● Work instructions
Update the part of the entries that opens with the line containing "www.oudekerkje.nl (88, 474)" and closes with the line containing "読書 [読書 (2個の項目)] (258, 1946)", replacing "Profile" with "Background" and leaving everything else unchanged.

-- START Supplied material --

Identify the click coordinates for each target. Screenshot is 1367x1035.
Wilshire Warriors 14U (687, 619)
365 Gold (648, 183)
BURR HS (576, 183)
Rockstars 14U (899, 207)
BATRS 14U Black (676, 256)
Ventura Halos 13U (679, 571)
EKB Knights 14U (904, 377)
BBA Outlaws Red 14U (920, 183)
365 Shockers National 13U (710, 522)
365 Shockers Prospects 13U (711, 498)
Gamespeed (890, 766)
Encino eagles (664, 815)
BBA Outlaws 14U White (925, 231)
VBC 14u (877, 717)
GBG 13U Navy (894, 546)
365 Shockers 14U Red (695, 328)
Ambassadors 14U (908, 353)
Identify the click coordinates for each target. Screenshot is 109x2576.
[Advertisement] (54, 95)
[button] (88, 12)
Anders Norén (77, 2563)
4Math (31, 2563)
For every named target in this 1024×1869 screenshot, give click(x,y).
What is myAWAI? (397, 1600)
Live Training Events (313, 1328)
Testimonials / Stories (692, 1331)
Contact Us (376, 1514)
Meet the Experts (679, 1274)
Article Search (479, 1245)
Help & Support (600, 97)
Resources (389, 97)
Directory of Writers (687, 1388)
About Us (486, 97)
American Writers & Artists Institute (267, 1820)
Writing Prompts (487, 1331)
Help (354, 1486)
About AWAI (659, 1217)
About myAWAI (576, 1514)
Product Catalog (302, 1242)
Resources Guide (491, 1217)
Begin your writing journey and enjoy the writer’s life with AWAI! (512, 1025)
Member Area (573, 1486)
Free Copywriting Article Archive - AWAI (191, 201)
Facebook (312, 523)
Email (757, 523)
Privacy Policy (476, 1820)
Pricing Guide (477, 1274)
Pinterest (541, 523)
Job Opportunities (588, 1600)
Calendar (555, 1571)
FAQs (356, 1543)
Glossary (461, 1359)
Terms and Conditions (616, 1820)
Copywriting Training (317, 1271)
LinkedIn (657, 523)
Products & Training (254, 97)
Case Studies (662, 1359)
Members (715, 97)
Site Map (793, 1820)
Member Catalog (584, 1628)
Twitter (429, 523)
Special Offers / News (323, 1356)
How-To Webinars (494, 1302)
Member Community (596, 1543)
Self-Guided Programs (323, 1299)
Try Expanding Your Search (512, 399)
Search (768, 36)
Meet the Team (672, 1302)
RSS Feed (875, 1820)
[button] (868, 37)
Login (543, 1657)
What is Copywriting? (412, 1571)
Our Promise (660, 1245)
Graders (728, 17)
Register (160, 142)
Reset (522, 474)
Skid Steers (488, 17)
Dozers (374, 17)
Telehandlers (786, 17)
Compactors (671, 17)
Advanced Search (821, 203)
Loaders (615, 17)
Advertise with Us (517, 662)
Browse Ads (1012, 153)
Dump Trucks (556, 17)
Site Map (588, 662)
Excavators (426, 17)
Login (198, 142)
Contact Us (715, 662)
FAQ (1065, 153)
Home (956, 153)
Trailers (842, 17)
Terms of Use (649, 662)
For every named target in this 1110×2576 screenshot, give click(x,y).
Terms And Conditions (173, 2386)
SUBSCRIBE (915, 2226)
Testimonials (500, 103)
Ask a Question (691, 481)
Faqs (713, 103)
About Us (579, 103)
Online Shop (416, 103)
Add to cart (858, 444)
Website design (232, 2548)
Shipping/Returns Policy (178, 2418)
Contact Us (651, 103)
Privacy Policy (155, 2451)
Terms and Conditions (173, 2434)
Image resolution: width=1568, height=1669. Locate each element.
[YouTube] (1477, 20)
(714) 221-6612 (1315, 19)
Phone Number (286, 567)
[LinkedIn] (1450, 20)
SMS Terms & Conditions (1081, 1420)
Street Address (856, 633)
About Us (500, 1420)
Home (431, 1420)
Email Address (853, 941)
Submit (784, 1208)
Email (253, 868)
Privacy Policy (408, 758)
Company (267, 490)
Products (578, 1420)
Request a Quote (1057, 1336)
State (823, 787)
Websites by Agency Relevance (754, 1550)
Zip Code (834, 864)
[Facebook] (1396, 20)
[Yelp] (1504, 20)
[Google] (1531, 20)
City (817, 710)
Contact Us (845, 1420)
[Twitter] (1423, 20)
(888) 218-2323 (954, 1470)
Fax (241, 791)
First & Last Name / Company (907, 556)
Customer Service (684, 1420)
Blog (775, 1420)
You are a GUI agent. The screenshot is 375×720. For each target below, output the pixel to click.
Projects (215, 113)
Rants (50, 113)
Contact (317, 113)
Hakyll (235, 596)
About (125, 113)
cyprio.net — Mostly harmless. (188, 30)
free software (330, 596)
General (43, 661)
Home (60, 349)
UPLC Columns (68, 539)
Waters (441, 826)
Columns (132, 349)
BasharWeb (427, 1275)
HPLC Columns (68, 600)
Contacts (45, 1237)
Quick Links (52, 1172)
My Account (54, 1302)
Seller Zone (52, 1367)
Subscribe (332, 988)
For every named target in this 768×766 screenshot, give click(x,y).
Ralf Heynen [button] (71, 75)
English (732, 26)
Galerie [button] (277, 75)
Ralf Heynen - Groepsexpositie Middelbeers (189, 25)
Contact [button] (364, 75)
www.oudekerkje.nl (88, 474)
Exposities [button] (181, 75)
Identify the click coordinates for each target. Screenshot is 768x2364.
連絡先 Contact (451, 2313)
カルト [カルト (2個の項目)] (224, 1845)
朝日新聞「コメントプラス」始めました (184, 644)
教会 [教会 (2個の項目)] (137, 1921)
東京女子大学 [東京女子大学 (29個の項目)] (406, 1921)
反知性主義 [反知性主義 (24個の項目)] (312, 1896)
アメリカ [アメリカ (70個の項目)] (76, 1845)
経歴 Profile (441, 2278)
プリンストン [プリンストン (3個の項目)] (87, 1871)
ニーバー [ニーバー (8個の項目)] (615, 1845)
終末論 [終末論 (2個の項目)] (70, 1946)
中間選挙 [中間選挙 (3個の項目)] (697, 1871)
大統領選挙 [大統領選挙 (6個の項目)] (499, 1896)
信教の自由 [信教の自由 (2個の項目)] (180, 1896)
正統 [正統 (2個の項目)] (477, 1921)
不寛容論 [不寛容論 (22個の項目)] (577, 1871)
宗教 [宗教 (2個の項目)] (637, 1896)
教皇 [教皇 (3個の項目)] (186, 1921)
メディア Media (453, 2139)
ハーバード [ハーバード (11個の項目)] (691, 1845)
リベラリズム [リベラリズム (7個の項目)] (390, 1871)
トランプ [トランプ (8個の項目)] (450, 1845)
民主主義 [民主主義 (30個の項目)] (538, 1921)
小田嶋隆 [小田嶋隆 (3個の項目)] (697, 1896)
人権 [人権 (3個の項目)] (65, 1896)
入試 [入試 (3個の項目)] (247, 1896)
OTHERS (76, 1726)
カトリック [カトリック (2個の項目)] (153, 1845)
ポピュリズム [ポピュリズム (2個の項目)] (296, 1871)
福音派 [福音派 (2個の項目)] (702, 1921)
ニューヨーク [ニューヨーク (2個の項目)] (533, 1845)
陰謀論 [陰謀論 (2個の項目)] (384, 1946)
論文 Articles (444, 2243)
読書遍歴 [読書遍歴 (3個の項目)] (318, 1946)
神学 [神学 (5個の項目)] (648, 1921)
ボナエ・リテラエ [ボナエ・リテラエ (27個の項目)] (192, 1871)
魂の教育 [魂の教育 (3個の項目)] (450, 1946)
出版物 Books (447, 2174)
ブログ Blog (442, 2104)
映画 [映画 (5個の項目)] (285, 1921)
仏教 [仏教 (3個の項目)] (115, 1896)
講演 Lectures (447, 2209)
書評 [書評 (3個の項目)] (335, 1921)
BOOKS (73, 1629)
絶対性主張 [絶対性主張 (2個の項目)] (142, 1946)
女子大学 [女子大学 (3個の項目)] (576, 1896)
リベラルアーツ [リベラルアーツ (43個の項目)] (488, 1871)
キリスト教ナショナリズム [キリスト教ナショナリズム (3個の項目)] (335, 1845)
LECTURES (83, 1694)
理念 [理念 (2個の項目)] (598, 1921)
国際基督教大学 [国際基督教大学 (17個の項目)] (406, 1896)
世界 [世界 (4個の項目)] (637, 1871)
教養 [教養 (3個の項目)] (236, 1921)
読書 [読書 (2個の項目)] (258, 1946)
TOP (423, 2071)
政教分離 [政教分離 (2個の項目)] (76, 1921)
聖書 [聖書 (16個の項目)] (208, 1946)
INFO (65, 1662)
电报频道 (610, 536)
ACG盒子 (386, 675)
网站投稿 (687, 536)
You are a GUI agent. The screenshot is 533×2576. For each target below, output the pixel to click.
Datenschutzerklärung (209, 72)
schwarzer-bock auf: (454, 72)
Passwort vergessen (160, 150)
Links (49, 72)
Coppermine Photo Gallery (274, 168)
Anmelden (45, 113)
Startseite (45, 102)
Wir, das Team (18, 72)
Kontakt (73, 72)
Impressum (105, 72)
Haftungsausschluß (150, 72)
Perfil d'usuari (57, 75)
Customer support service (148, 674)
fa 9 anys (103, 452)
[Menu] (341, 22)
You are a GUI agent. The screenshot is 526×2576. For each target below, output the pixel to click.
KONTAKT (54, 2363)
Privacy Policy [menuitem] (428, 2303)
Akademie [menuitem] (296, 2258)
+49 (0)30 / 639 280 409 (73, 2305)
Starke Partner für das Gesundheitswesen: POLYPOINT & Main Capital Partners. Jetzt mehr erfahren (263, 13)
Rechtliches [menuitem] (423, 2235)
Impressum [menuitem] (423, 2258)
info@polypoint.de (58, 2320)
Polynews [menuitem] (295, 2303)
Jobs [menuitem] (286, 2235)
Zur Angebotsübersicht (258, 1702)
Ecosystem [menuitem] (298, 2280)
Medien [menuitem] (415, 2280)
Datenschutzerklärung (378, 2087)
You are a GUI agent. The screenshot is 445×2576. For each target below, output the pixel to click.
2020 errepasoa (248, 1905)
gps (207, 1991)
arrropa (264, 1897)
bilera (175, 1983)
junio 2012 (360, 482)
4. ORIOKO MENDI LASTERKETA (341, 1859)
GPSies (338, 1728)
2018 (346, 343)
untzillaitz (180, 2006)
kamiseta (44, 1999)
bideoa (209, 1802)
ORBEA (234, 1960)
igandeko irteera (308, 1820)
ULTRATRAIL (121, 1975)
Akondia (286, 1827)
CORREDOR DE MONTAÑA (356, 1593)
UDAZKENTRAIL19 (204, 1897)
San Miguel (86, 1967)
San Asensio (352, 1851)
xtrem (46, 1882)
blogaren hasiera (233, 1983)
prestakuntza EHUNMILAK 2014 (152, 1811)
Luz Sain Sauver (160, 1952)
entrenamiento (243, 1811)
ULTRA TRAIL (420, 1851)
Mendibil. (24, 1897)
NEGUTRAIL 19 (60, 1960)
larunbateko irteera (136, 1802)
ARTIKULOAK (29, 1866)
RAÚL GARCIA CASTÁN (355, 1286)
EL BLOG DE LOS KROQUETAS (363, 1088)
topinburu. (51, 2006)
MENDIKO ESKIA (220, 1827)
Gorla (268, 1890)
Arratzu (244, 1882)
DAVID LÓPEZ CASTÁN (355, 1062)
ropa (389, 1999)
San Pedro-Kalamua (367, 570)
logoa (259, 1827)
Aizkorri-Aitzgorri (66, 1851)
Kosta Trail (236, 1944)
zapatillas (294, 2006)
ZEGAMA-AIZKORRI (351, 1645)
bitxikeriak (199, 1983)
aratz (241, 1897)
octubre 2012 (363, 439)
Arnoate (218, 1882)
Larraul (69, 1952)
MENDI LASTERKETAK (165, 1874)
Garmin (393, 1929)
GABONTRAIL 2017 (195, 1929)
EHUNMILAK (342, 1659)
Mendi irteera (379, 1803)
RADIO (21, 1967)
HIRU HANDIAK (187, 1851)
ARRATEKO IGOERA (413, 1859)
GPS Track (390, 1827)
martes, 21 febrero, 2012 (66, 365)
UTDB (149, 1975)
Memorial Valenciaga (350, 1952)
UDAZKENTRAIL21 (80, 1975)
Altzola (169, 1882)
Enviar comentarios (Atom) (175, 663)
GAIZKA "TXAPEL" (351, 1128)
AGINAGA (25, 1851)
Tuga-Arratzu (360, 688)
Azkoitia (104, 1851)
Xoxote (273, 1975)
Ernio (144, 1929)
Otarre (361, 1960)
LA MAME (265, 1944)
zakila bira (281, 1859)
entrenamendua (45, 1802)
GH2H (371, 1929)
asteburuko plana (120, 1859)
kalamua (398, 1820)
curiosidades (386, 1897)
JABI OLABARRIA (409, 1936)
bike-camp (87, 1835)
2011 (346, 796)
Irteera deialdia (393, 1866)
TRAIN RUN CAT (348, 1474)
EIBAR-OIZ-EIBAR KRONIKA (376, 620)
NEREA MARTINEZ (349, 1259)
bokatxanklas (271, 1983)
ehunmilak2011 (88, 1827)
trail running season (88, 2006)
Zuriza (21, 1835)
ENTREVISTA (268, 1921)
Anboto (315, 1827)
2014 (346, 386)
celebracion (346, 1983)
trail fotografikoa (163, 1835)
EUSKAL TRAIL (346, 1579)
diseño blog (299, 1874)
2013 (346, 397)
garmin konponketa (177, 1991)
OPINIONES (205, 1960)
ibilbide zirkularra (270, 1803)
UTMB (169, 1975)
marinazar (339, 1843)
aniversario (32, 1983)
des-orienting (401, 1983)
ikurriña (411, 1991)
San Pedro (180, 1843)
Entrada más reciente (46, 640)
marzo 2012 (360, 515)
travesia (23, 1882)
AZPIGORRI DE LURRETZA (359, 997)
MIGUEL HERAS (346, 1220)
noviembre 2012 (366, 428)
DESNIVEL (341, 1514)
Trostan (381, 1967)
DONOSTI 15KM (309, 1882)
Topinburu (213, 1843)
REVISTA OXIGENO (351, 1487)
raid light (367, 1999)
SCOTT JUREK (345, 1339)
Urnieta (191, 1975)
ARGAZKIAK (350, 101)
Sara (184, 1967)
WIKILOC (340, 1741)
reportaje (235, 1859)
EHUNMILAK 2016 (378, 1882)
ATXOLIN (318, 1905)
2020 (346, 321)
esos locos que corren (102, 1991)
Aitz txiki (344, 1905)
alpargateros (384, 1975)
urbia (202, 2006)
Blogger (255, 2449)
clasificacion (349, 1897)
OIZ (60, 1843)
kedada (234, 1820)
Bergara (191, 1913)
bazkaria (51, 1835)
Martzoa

-- END Supplied material --

● Solution to the problem
www.oudekerkje.nl (88, 474)
Exposities [button] (181, 75)
Identify the click coordinates for each target. Screenshot is 768x2364.
連絡先 Contact (451, 2313)
カルト [カルト (2個の項目)] (224, 1845)
朝日新聞「コメントプラス」始めました (184, 644)
教会 [教会 (2個の項目)] (137, 1921)
東京女子大学 [東京女子大学 (29個の項目)] (406, 1921)
反知性主義 [反知性主義 (24個の項目)] (312, 1896)
アメリカ [アメリカ (70個の項目)] (76, 1845)
経歴 Background (441, 2278)
プリンストン [プリンストン (3個の項目)] (87, 1871)
ニーバー [ニーバー (8個の項目)] (615, 1845)
終末論 [終末論 (2個の項目)] (70, 1946)
中間選挙 [中間選挙 (3個の項目)] (697, 1871)
大統領選挙 [大統領選挙 (6個の項目)] (499, 1896)
信教の自由 [信教の自由 (2個の項目)] (180, 1896)
正統 [正統 (2個の項目)] (477, 1921)
不寛容論 [不寛容論 (22個の項目)] (577, 1871)
宗教 [宗教 (2個の項目)] (637, 1896)
教皇 [教皇 (3個の項目)] (186, 1921)
メディア Media (453, 2139)
ハーバード [ハーバード (11個の項目)] (691, 1845)
リベラリズム [リベラリズム (7個の項目)] (390, 1871)
トランプ [トランプ (8個の項目)] (450, 1845)
民主主義 [民主主義 (30個の項目)] (538, 1921)
小田嶋隆 [小田嶋隆 (3個の項目)] (697, 1896)
人権 [人権 (3個の項目)] (65, 1896)
入試 [入試 (3個の項目)] (247, 1896)
OTHERS (76, 1726)
カトリック [カトリック (2個の項目)] (153, 1845)
ポピュリズム [ポピュリズム (2個の項目)] (296, 1871)
福音派 [福音派 (2個の項目)] (702, 1921)
ニューヨーク [ニューヨーク (2個の項目)] (533, 1845)
陰謀論 [陰謀論 (2個の項目)] (384, 1946)
論文 Articles (444, 2243)
読書遍歴 [読書遍歴 (3個の項目)] (318, 1946)
神学 [神学 (5個の項目)] (648, 1921)
ボナエ・リテラエ [ボナエ・リテラエ (27個の項目)] (192, 1871)
魂の教育 [魂の教育 (3個の項目)] (450, 1946)
出版物 Books (447, 2174)
ブログ Blog (442, 2104)
映画 [映画 (5個の項目)] (285, 1921)
仏教 [仏教 (3個の項目)] (115, 1896)
講演 Lectures (447, 2209)
書評 [書評 (3個の項目)] (335, 1921)
BOOKS (73, 1629)
絶対性主張 [絶対性主張 (2個の項目)] (142, 1946)
女子大学 [女子大学 (3個の項目)] (576, 1896)
リベラルアーツ [リベラルアーツ (43個の項目)] (488, 1871)
キリスト教ナショナリズム [キリスト教ナショナリズム (3個の項目)] (335, 1845)
LECTURES (83, 1694)
理念 [理念 (2個の項目)] (598, 1921)
国際基督教大学 [国際基督教大学 (17個の項目)] (406, 1896)
世界 [世界 (4個の項目)] (637, 1871)
教養 [教養 (3個の項目)] (236, 1921)
読書 [読書 (2個の項目)] (258, 1946)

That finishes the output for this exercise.